Así es imposible que un sistema de educación o de sanidad o de seguridad social o económico, dure años suficientes para que pueda dar resultados. Cambiando cada cuatro u ocho años sólo se consigue el desorden y la ineficacia.  Y desarticular el sistema educativo o sanitario o social. Yal mismo tiempo que  desaparece el interés de la ciudadanía por la participación en las votaciones. El caos. El fin de la democracia, cuya más elemental y básica expresión es en las urnas. No interesa a casi nadie votar por quienes demuestran un completo desinterés por ellos y no dudan en sacrificar la justicia y los derechos fundamentales de los ciudadanos en beneficio de los intereses partidistas y enjuagues particulares, que suelen estar mezclados.

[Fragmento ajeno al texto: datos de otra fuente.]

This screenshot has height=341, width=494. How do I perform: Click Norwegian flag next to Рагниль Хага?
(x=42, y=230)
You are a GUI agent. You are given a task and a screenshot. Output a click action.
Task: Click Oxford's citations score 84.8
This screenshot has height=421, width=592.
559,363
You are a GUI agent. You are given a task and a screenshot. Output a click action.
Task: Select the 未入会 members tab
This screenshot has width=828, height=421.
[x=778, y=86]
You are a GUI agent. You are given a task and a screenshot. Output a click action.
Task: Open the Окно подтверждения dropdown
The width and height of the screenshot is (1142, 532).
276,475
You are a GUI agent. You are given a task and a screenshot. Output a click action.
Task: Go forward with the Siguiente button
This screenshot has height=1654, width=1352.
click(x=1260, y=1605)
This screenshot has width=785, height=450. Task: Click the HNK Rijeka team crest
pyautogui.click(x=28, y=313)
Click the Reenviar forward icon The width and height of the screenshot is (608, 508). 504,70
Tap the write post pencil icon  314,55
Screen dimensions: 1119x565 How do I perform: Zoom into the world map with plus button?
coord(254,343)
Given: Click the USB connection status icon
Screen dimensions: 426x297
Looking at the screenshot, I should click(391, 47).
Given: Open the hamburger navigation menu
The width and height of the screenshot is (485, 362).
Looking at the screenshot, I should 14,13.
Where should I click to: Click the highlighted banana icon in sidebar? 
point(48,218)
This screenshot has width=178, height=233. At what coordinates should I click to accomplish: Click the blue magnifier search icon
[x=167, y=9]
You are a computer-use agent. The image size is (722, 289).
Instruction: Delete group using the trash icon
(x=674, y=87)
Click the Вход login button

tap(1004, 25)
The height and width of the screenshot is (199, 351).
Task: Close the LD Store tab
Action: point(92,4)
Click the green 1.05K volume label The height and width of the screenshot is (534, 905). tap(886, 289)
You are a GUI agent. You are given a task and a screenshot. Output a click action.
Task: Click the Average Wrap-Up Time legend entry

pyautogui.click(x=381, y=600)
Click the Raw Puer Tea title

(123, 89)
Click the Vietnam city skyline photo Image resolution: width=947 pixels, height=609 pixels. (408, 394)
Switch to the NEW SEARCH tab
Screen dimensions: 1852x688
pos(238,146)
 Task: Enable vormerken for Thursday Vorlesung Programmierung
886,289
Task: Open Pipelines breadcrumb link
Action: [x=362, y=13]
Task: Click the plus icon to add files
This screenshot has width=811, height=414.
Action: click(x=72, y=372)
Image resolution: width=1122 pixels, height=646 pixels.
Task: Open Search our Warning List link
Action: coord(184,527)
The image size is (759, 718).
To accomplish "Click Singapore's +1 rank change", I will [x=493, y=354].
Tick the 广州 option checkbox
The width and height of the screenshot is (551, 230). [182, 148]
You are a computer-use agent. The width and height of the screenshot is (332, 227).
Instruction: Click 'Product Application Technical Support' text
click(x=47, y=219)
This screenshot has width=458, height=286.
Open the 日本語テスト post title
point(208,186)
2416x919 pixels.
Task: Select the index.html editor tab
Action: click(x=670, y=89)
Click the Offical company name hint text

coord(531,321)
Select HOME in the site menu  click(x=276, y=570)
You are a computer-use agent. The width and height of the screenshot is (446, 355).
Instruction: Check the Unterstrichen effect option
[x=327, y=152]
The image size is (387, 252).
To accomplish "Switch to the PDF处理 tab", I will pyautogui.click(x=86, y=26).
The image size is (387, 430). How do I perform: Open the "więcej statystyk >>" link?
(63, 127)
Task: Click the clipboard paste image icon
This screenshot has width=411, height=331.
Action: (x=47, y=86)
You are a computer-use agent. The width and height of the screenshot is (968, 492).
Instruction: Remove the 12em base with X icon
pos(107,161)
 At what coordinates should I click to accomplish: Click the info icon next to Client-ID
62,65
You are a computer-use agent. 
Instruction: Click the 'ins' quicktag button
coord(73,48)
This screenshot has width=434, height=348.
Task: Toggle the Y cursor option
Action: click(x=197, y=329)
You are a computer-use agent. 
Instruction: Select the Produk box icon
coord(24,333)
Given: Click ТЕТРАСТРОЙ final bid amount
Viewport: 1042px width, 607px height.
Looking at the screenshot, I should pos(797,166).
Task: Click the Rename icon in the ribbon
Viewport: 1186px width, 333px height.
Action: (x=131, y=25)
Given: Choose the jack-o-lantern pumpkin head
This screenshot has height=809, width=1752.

Necesitamos más que nunca la pluralidad y que todos los partidos dispongan de los escaños que obtienen naturalmente y que ninguna ley chapuza electoral como la que tenemos ahora impida que las voces y los votos correspondan de verdad a la representación que tienen en la sociedad y en las urnas. Es injustísimo que una ley electoral dictamine a favor del bipartidismo que se pierdan escaños para cederlos a los más votados. Como ha pasado con IU y UPyD en las elecciones pasadas. En realidad y a pie de voto, el pp no es mayoría absoluta, pero esa ley de marras lo permite.  Por eso aunque ese funcionamiento es teóricamente "legal" no es legítimo porque no se corresponde con la realidad. Debe cambiar urgentemente si no se quiere llegar a la abstención mayoritaria, que ya es cada vez más numerosa. Y más lo será porque si los ciudadanos se están viendo obligados a solucionarse todo lo que antes hacía el estado, el estado se desmantelará por sí mismo, no sólo porque se privatice, sino porque se creará un régimen cívico y solidario independiente en paralelo, donde todo será economía sumergida, trueque y transacciones sin impuestos y dinero distinto y con otro valor, pero en realidad mucho más legítimo, honrado y coherente que pagar impuestos "legales" para subvencionar parásitos y desajustes sociales a la carta, corrupciones y chanchullos a capricho de los humores, intreses  y fijaciones de politicantes impresentables.

Cambiar o perecer. Ése es el futuro inevitable. El pp no lo ve. Debe irse.